- [Extract]:
When I went to my neighborhood polling place on November 4, I did so with a certain dread. Voter turnout, we’d been warned repeatedly, was going to be “unprecedented,” so I half expected it would be like standing in the purgatory of an endless airport security line. In fact, over the years, I’ve increasingly cocooned myself in a comfortable everyday ritual to avoid just such exposure to masses of living, breathing, unpredictable, 3-D human beings. No doubt about it—beyond my immediate circle of friends and coworkers, most of the people I’m exposed to in my life I prefer to observe from the safe distance of a television or movie screen and the Internet.

But part of the euphoria of this past election day wasn’t due just to the satisfaction of knowing that, since I live in D.C., my own presidential preference was shared by just about everyone else waiting on line to vote. I was struck by how immersed I suddenly felt in the visceral sense of being in a real, 360-degree world with other beings huddled together to make a collective decision of enormous consequence. After months and months of devouring endless campaign tidbits from the media, the election ­wasn’t being beamed to me from somewhere else—and not being viewed on a TV, Blackberry, iPhone, or my laptop computer. It was unfolding in real time, real space, in the palpable here-and-now.

Which brings us to the theme for this issue, “Face-to-Face: Therapy in the Age of Screenworld.” With the proliferation of electronic devices, our old ideas of what “reality” means are becoming passe, and along with them, our sense of what constitutes genuine human connection. It’s now possible, as Michael Ventura powerfully demonstrates in his essay, “Screenworld,” to “go” almost anywhere, “see” almost anyplace or anything, “talk to” almost anyone online—which means onscreen. For millions of people, Ventura tells us, “images of reality supersede reality itself, editing reality, transforming it, playing with it in any fashion, until the source of the image ceases to matter while the image becomes all that matters.” We’re in danger of becoming facsimiles of reality beaming signals through cyberspace to other facsimiles of reality.

Maybe that’s why the concrete act of going to the polls and doing something as ordinary as voting seemed like such a revelation and departure from routine. There’s a tactile, unpredictable, unprogrammed quality to real reality; a richness and thereness to the exchanges between you and other flesh-and-blood creatures that simply can’t be replicated onscreen. That’s why, as Ventura points out, psychotherapy remains such a powerful antidote to the colonizing power of Screenworld.

Indeed, central to therapy is the experience of being intensely alive to the face-to-faceness of the clinical encounter. As Nancy Napier shows us in her piece, “Finding the Pulse,” the most memorable moments in our practices are those in which there’s a shift from life that’s just happening to “lived experience.” In fact, in its moment-to-moment unpredictability, Robert Taibbi writes, psychotherapy shares something with the up-on-the-tightrope quality of improv theater. In both, nobody knows exactly where things will go, but the process itself heightens the enlivening prospect of not knowing how the story will end.

Finally, being face-to-face with another human being is akin to standing face-to- face with the day-to-day mystery of existence. At those moments when we grasp the fuller, deeper possibilities that existence offers, writes Fred Wistow, “the trance of habit and routine is broken, and a door opens onto something greater than the small and simple confines of your everyday life. At those moments, you manage to catch a glimpse of the world—stark and separate, beautiful and fierce—as, unmediated, it reveals itself to you.” Revelation—there it is again, right in front of us, if we can only awaken from the reverie that we too often mistake for life itself.

Rich Simon

Richard Simon, PhD, founded Psychotherapy Networker and served as the editor for more than 40 years. He received every major magazine industry honor, including the National Magazine Award. Rich passed away November 2020, and we honor his memory and contributions to the field every day.

- [What this exercise asks]:
[1] In the editorial, what is the theme of this issue?
[2] Repeat the part of the editorial that begins with "Richard Simon, PhD, founded" and ends after "field every day.", swapping "editor" for "publisher".

- [Supplied records]:
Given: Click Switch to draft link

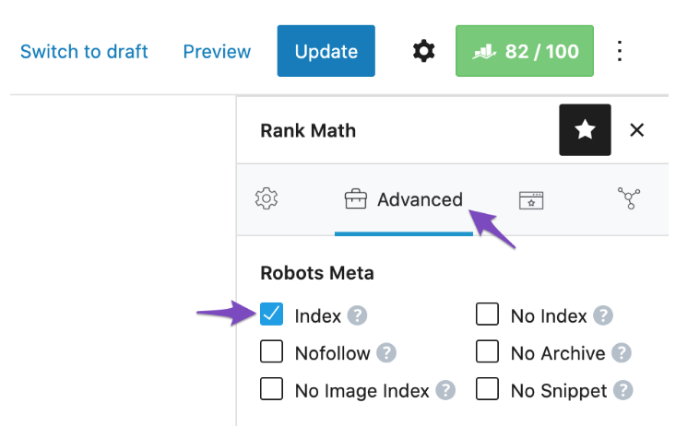Looking at the screenshot, I should click(x=84, y=52).
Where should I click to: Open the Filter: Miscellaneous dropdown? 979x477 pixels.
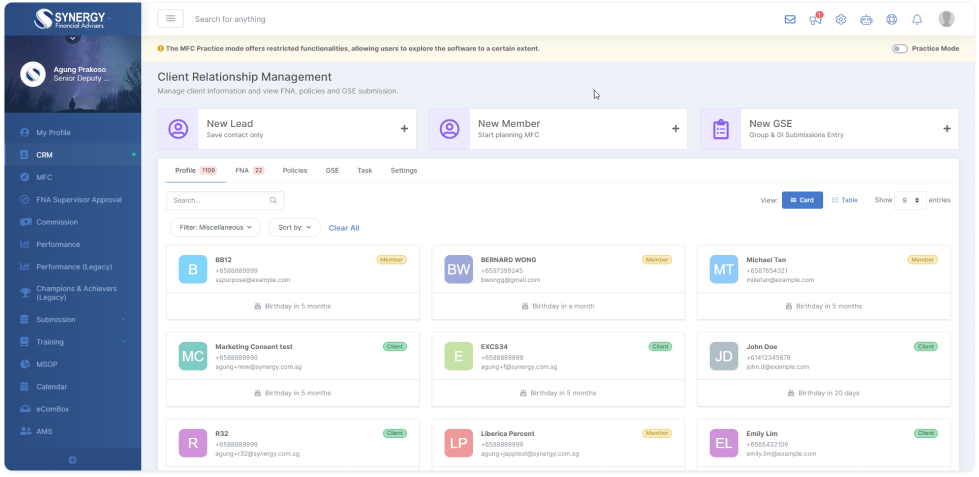click(215, 227)
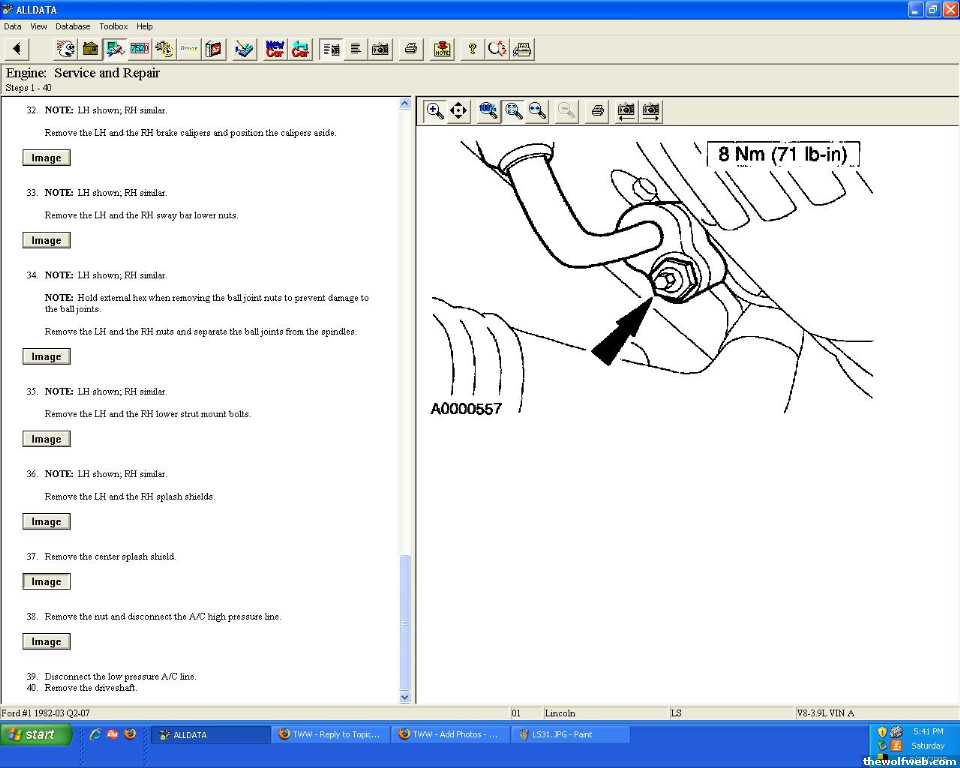
Task: Print the diagram using image viewer printer
Action: pyautogui.click(x=597, y=111)
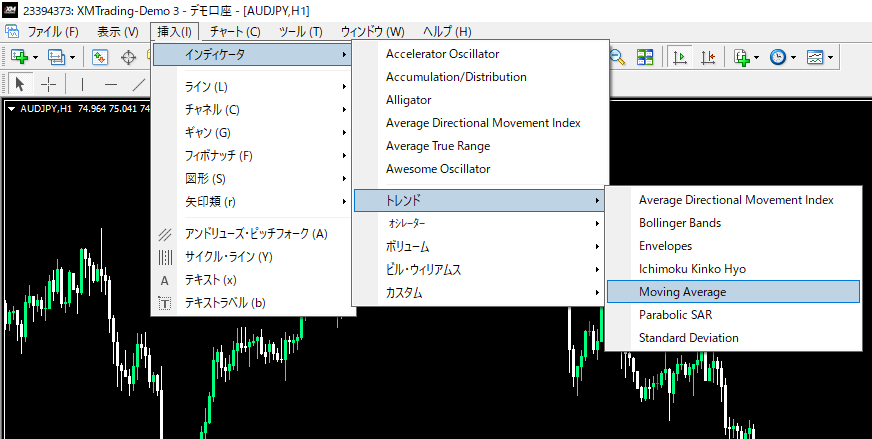Open the Templates dropdown
Screen dimensions: 872x439
[819, 58]
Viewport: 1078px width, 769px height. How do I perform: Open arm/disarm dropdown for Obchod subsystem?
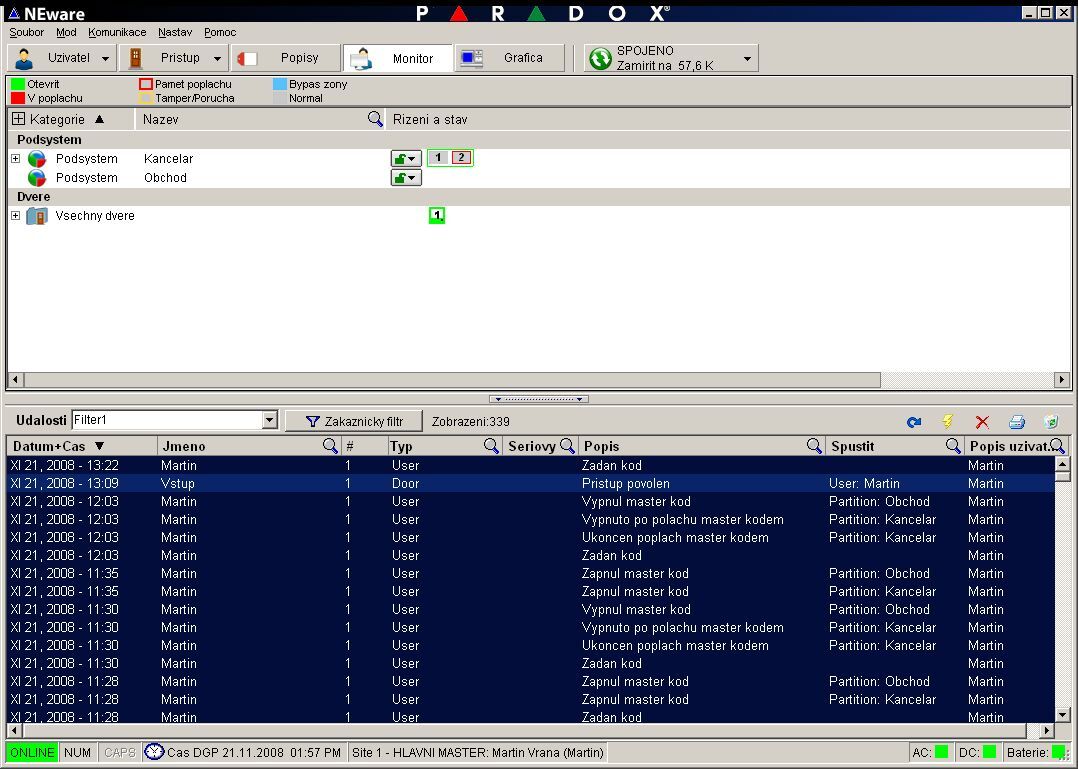click(405, 178)
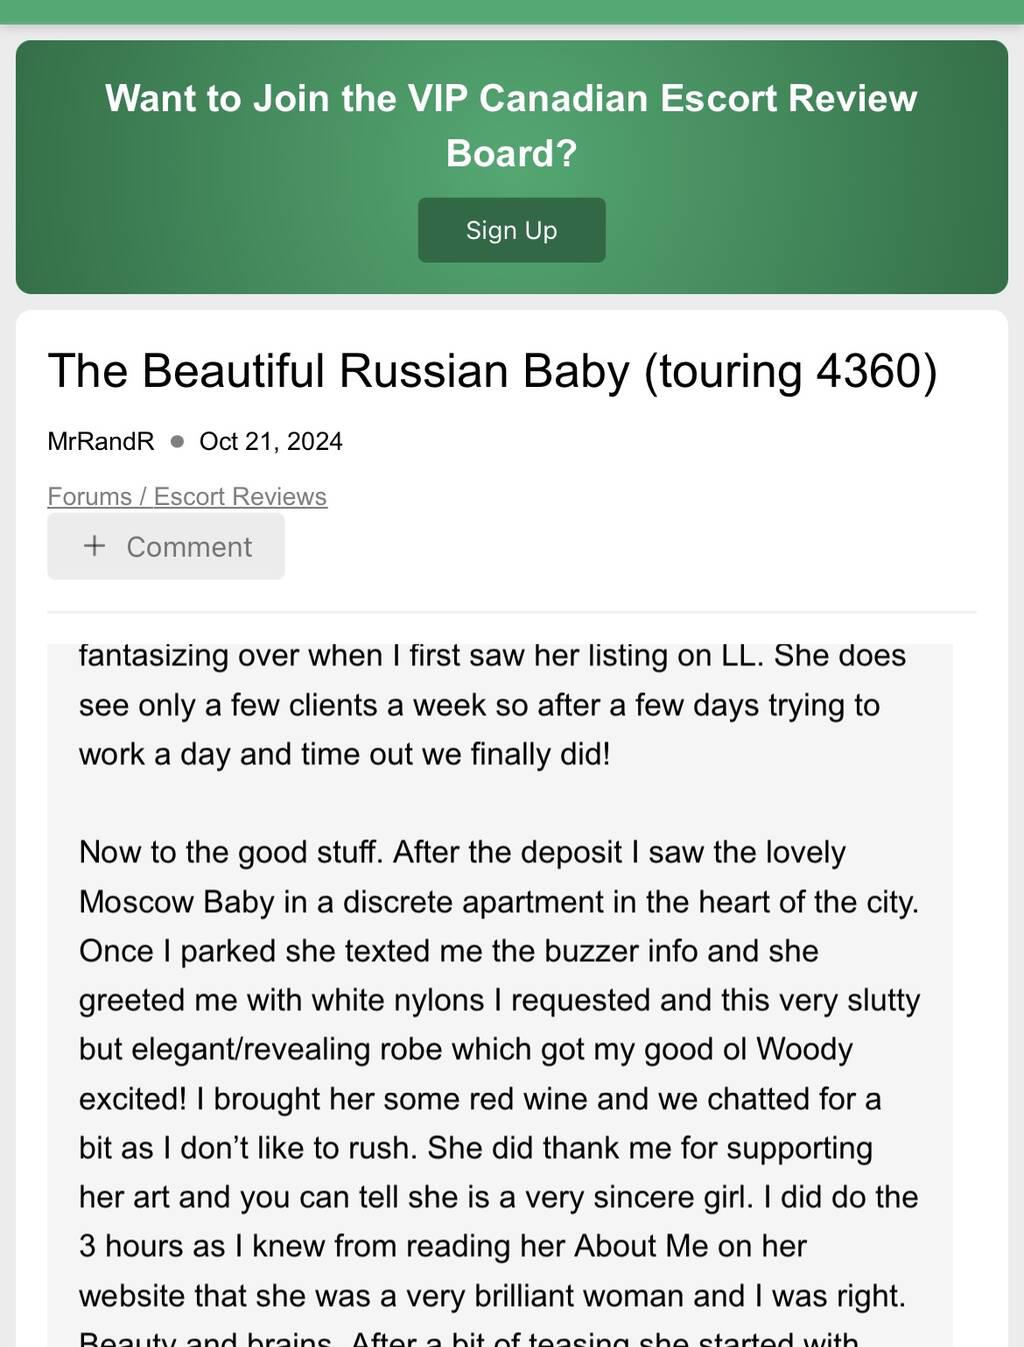This screenshot has height=1347, width=1024.
Task: Click the divider line below the Comment button
Action: (x=512, y=611)
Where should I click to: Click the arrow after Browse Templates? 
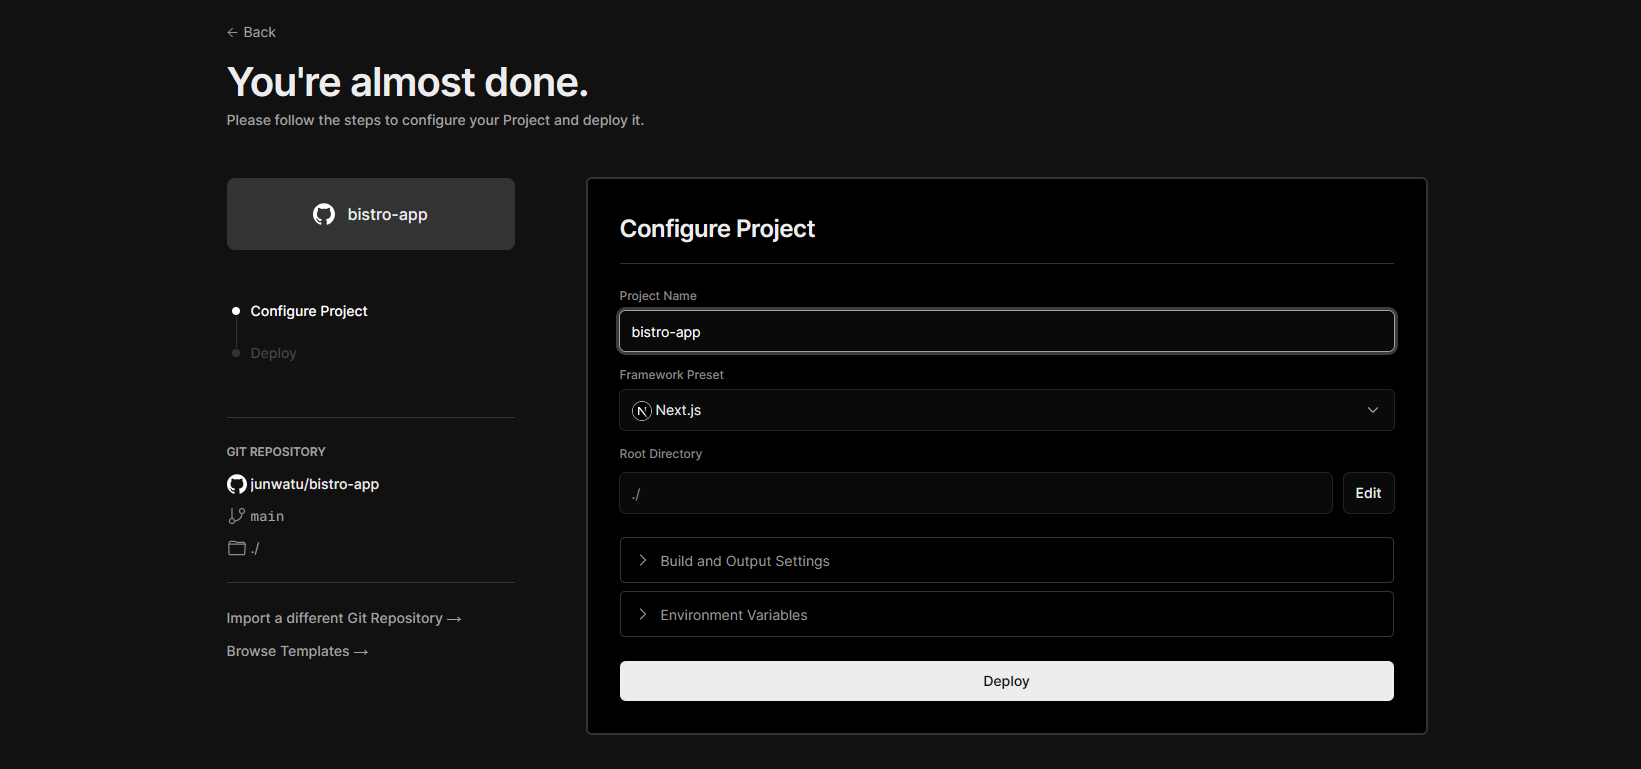coord(361,652)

- [Solutions to the tasks]:
[1] "Face-to-Face: Therapy in the Age of Screenworld."

[2]
Richard Simon, PhD, founded Psychotherapy Networker and served as the publisher for more than 40 years. He received every major magazine industry honor, including the National Magazine Award. Rich passed away November 2020, and we honor his memory and contributions to the field every day.